Yargıtay Kararı 22. Hukuk Dairesi 2013/6925 E. 2014/6167 K. 17.03.2014 T.

YARGITAY KARARI
DAİRE : 22. Hukuk Dairesi
ESAS NO : 2013/6925
KARAR NO : 2014/6167
KARAR TARİHİ : 17.03.2014

MAHKEMESİ : Sakarya İş Mahkemesi
TARİHİ : 07/03/2013
NUMARASI : 2012/314-2013/176

Hüküm süresi içinde davalılar avukatları tarafından temyiz edilmiş olmakla, dava dosyası için Tetkik Hakimi tarafından düzenlenen rapor dinlendikten sonra dosya incelendi, gereği konuşulup düşünüldü:

Y A R G I T A Y K A R A R I

Davacı İsteminin Özeti:
Davacı, iş sözleşmesinin haksız şekilde işverence feshedildiğini ileri sürerek, kıdem ve ihbar tazminatlarını istemiştir.
Davalı Cevabının Özeti:
Davalı S.. M.., kendilerine husumet yöneltilemeyeceğini ve davacının kendi isteği ile işe devamsızlık yaptığını, haklı ve geçerli bir mazeret ileri sürmediğini savunarak, davanın reddini istemiştir.
Davalı A… Sosyal Hizmetleri Ltd. Şti. davacının izin ve mazereti olmaksızın işe devamsızlık yaptığını, iş sözleşmesinin işverence feshedilmediğini savunarak, davanın reddini istemiştir.
Mahkeme Kararının Özeti:
Mahkemece, toplanan deliller ve bilirkişi raporuna dayanılarak, davalının iş sözleşmesini fesihte haksız olduğu gerekçesiyle davanın kısmen kabulüne karar verilmiştir.
Temyiz:
Kararı davalılar vekilleri temyiz etmiştir.
Gerekçe:
İş sözleşmesinin kim tarafından feshedildiği ve feshin haklı sebebe dayanıp dayanmadığı taraflar arasında uyuşmazlık konusudur.
Somut olayda; davacı işçi iş sözleşmesinin 15.05.2011 tarihinde işverence feshedildiğini, davalı şirketin koordinatörü tarafından istifa dilekçesi ve ibraname vermesinin istendiğini, almadığı parayı almış gibi imza atmayacağını söylemesi üzerine işten çıkartıldığını iddia ederken; davalılar davacının 15.05.2011-31.05.2011 tarihleri arasında devamsızlık yaptığını, 06.06.2011 tarihinde davacıya mazeretini bildirmesi için ihtar
gönderildiğini, ancak davacı tarafından adres değişikliği bildirilmediği için ihtarın tebliğ edilemediğini, davacının Marmara Üniversitesi öğrencisi olup izinli olarak sınavlara girdiğini, devamsızlık yaptığı dönemin de sınav dönemine denk geldiğini savunmuşlardır.

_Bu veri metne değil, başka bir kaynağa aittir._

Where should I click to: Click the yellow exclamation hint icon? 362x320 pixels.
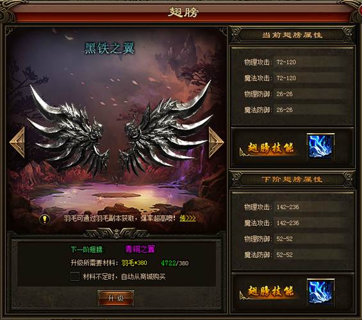click(x=45, y=219)
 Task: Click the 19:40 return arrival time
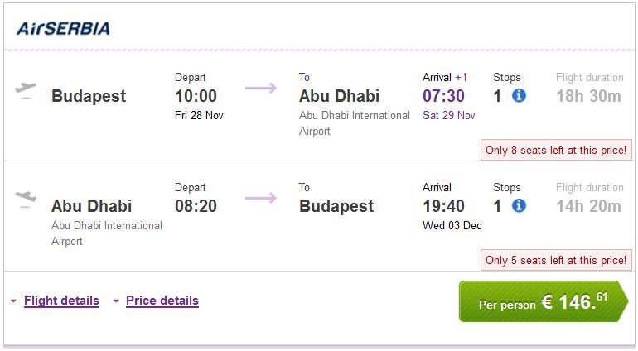point(443,206)
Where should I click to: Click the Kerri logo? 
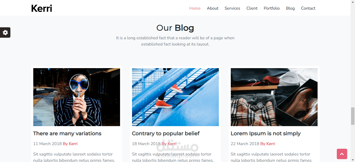(42, 8)
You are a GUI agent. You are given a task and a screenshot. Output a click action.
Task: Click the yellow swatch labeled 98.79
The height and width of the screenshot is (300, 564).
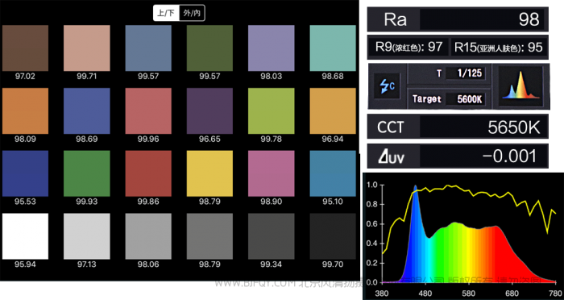(209, 173)
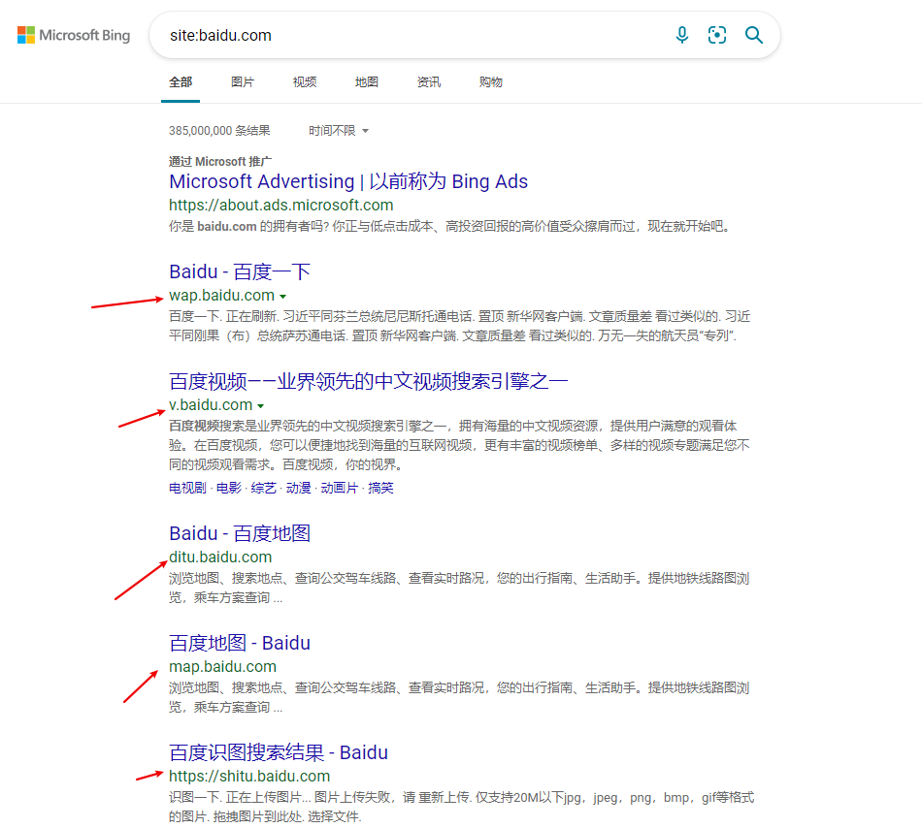Open the Baidu - 百度一下 result
Image resolution: width=922 pixels, height=828 pixels.
tap(240, 271)
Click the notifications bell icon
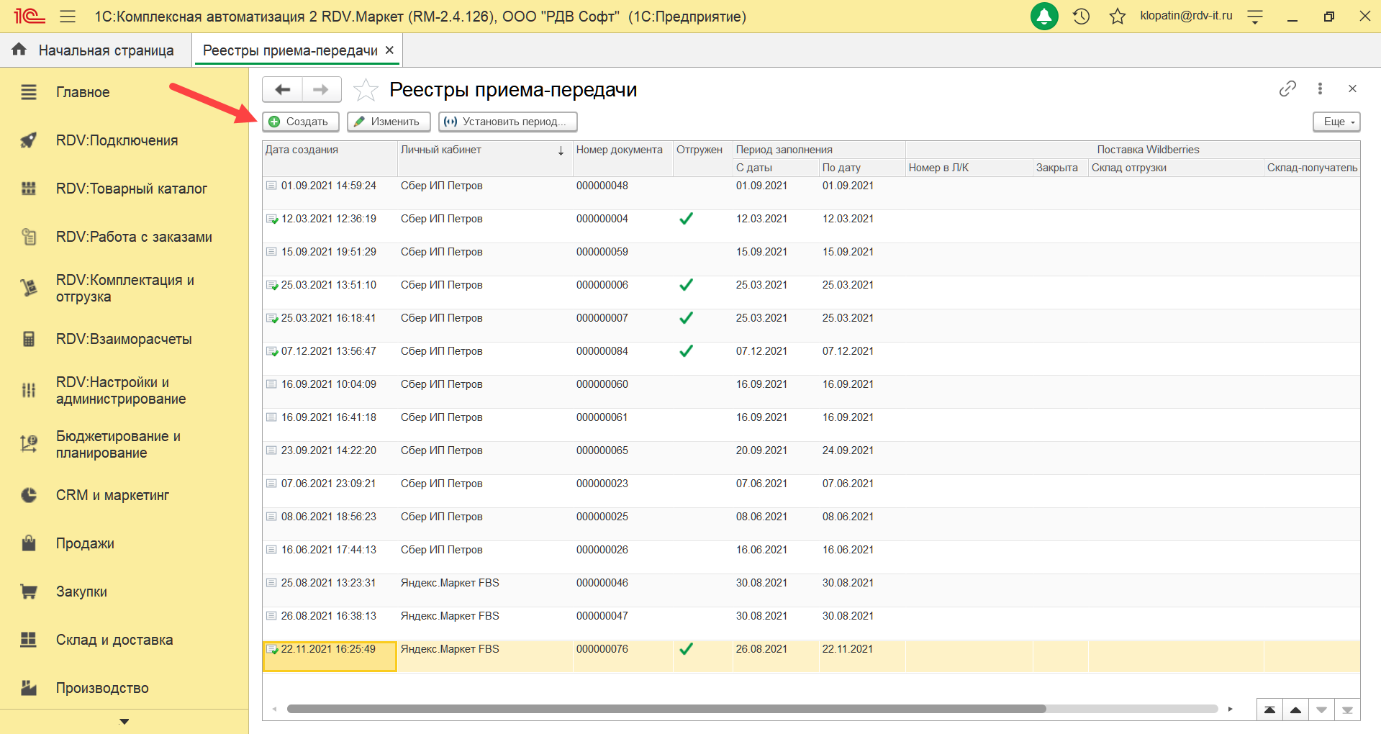Image resolution: width=1381 pixels, height=734 pixels. [1043, 16]
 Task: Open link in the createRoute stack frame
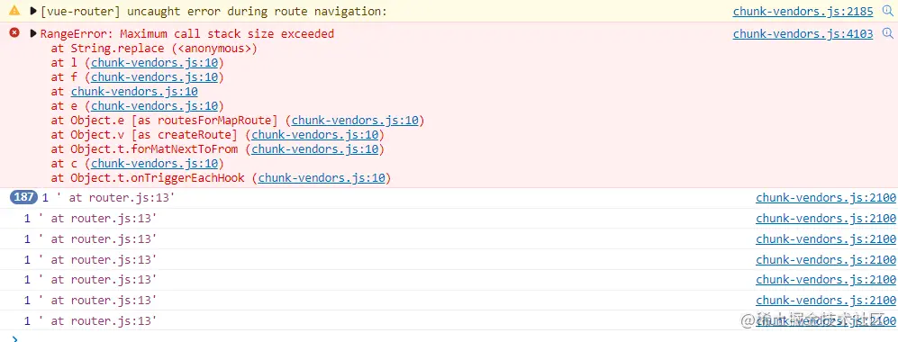click(315, 135)
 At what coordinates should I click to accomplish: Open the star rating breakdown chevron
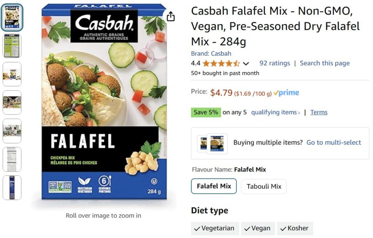[246, 64]
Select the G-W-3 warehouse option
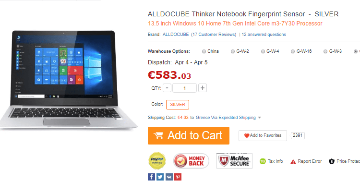 click(x=325, y=51)
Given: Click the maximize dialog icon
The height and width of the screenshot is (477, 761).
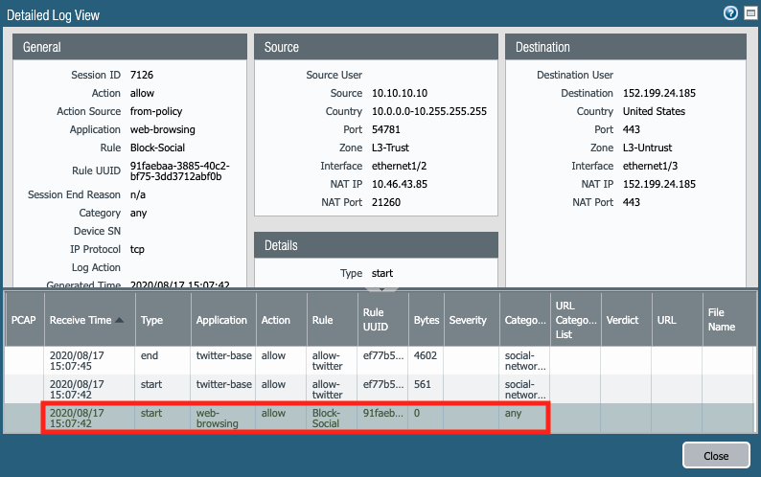Looking at the screenshot, I should (749, 13).
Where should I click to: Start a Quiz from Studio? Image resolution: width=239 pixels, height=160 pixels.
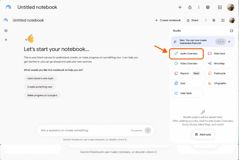187,83
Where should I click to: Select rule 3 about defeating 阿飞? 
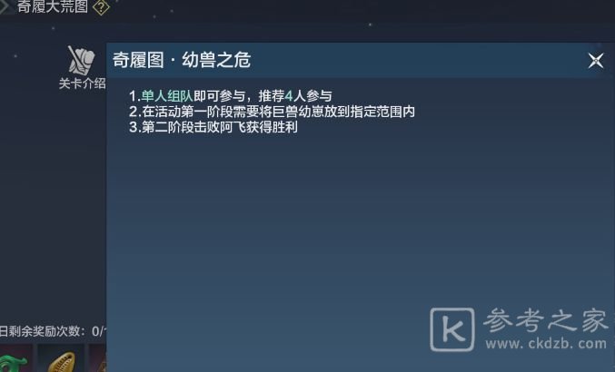[x=213, y=127]
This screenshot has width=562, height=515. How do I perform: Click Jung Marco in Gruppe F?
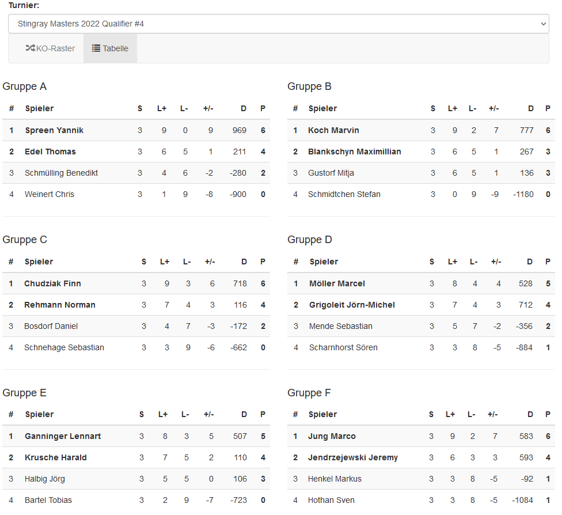point(332,436)
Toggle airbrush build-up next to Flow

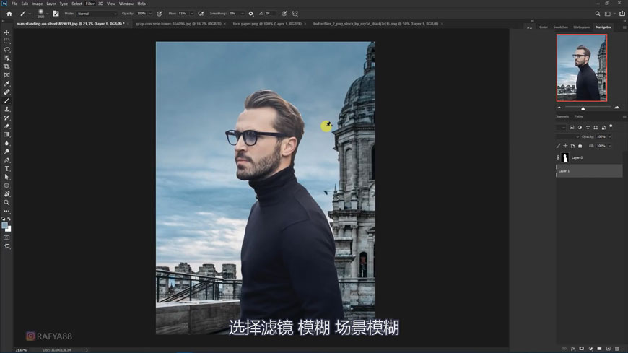pos(201,14)

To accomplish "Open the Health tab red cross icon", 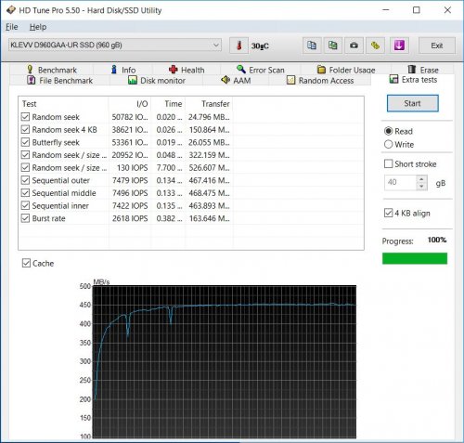I will tap(174, 70).
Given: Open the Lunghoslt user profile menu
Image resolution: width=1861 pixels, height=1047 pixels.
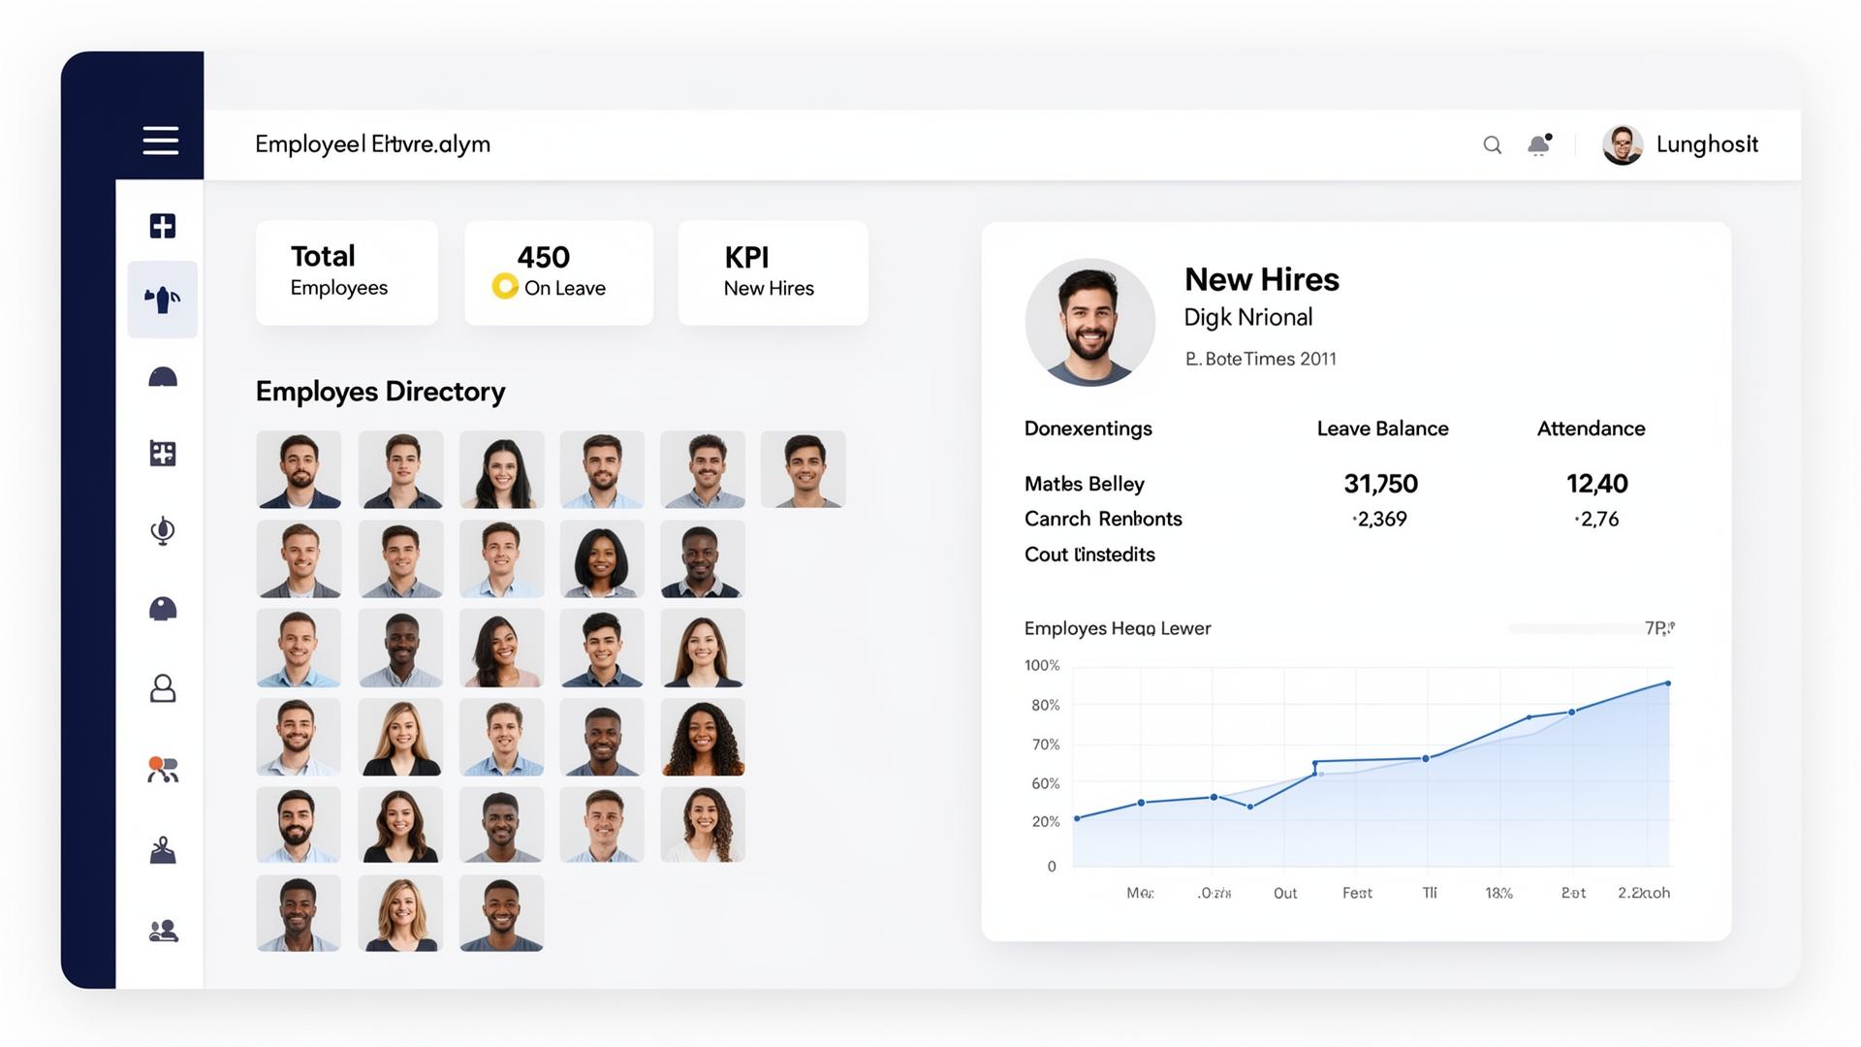Looking at the screenshot, I should (1680, 145).
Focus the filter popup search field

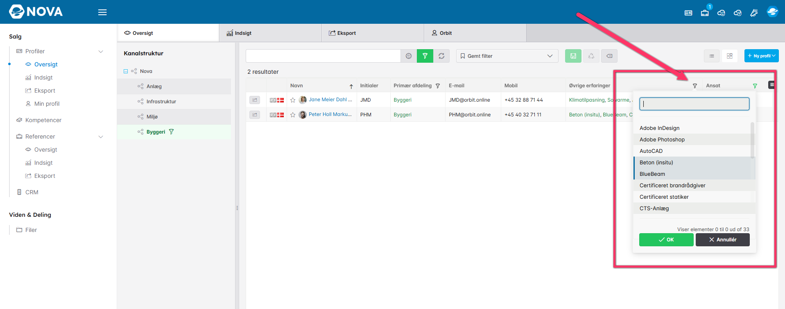pyautogui.click(x=695, y=104)
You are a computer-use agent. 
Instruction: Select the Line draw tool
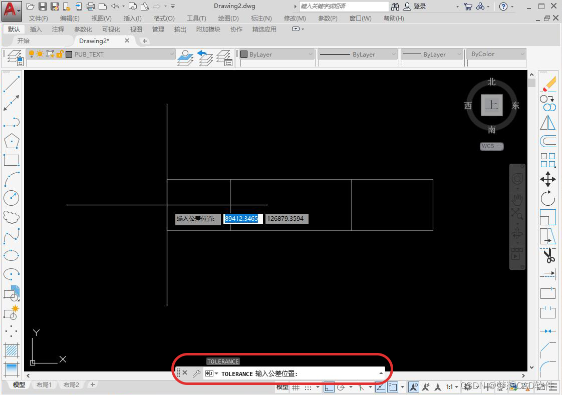(x=11, y=84)
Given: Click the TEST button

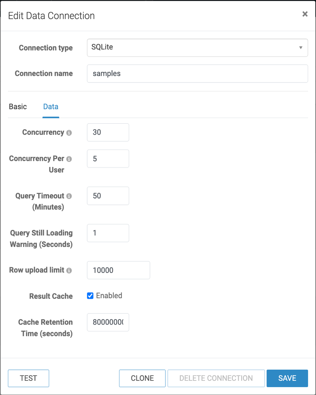Looking at the screenshot, I should tap(28, 378).
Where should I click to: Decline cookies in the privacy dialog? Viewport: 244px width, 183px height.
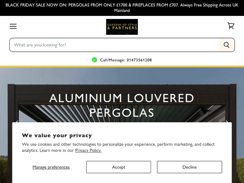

Davacının 15.05.2011 tarihinden sonra işe gelmediği sabit olup, o tarihte iş sözleşmesinin işverence feshedilip feshedilmediği hususu ihtilaflıdır. Davacının kuzeni ve aynı zamanda şirket eski çalışanı olan davacı şahidi E.. B.., davacının davalı şirketin koordinatörü ile aralarında geçtiğini iddia ettiği konuşmayı telefonda kendisine anlattığını beyan etmiş olup, davacının iddiasını ispat amacı ile bu şahit beyanından başka delili bulunmamaktadır. Davacı şahidinin beyanı da bilgi ve görgüye dayanmamaktadır. İş sözleşmesinin 15.05.2011 tarihinde işverence haksız olarak feshedildiği davacı tarafından yöntemince ispatlanamadığı gibi, davacı 15.05.2011 tarihinden sonraki devamsızlığı için geçerli bir mazeret de sunmamıştır. Bu durumda; iş sözleşmesinin işçi tarafından haklı bir sebep olmaksızın feshedildiğinin kabulü dosya içeriğine daha uygun düşecektir. Haklı bir sebep olmaksızın iş sözleşmesini fesheden işçi kıdem ve ihbar tazminatına hak kazanamayacağından, davacının anılan taleplerinin reddine karar verilmesi gerekirken yazılı gerekçe ile kabulü hatalı olup bozmayı gerektirmiştir.
Sonuç:
Temyiz olunan kararın, yukarıda yazılı sebepten dolayı BOZULMASINA, peşin alınan temyiz harcının istek halinde ilgiliye iadesine 17.03.2014 tarihinde oybirliğiyle karar verildi.